7°/ Non, il pourra reporter sur la nouvelle voiture le coefficient acquis sur son premier véhicule soit 0.65 (art.10 Cl. Bonus-malus). La réponse est identique si le chef d’entreprise décide d’assurer le nouveau véhicule auprès d’un autre assureur.
Si le véhicule est affecté à un collaborateur pouvant présenter un relevé d’information , il pourra avoir intérêt à le désigner comme conducteur principal et obtenir que la cotisation soit fixée en fonction de son coefficient (art. 11, Cl. Bonus-malus).
8°/ Seul le contrat touché par le sinistre responsable sera affecté par le malus. En l’occurrence, la Peugeot passera au coefficient 0.95 (0.76 x 1.25 si le véhicule n’est à usage « tournées »).

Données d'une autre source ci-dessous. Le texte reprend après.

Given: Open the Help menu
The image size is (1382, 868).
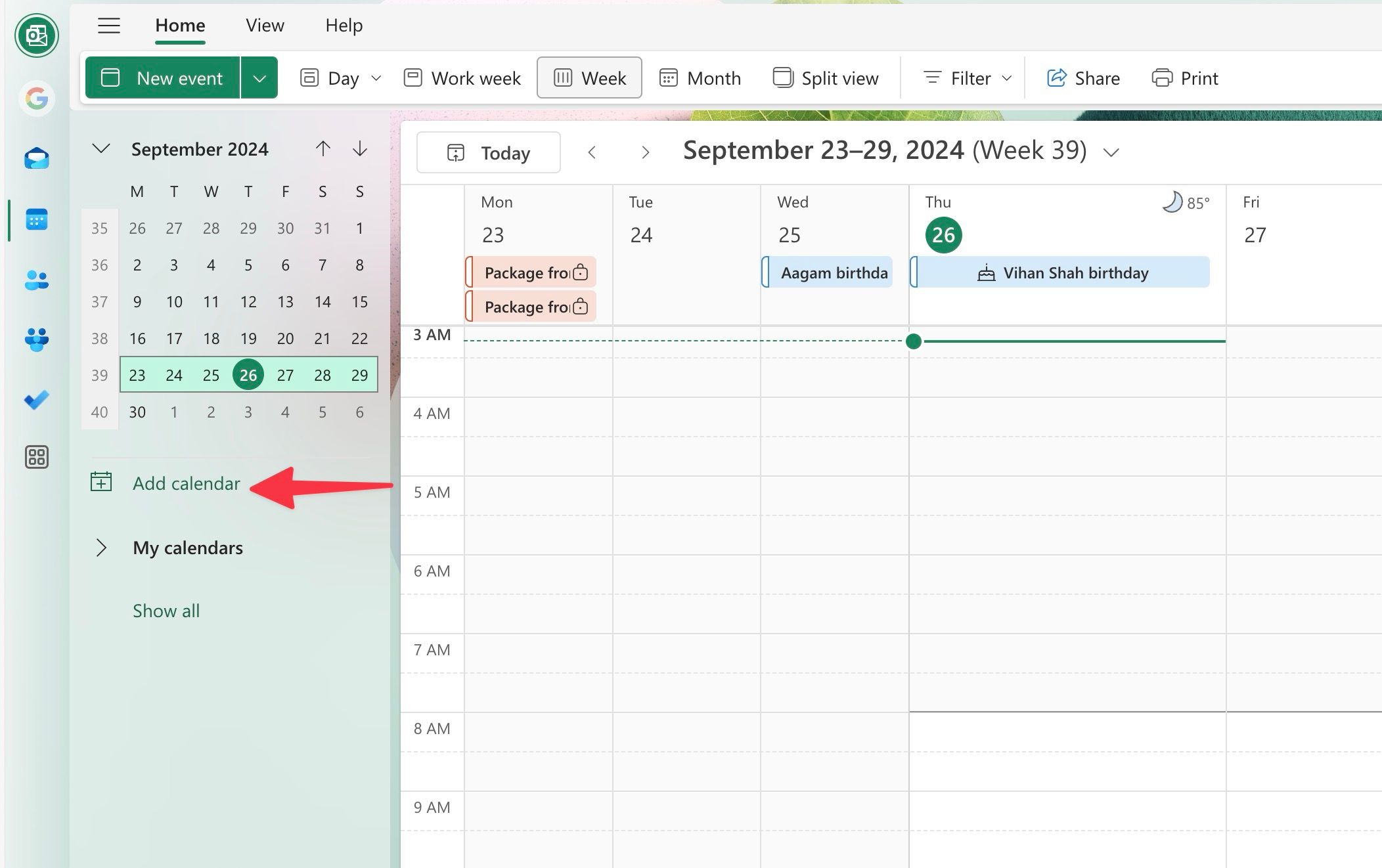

9°/ Non car c’est l’ensemble de la cotisation automobile qui est soumis à la clause de bonus-malus (art. 3, Cl. Bonus-malus).
Les cotisations « non-automobiles », telles que l’assistance, la protection juridique ou panne mécanique peuvent y échapper.
10°/ Un assureur peut résilier un contrat pour sinistre même si l’assuré n’a aucune responsabilité (art. R 113-10 et A 211-1.1 C. assur.) quelle que soit la qualité de son coefficient bonus-malus.
Il lui délivrera un relevé d’information reprenant les sinistres non-responsables qu’il a déclarés et attestant de son coefficient 0.50 lui permettant son replacement.
Si vous avez plus de 7 bonnes réponses, vous êtes un champion de l’assurance automobile et votre assureur n’a plus rien à vous apprendre.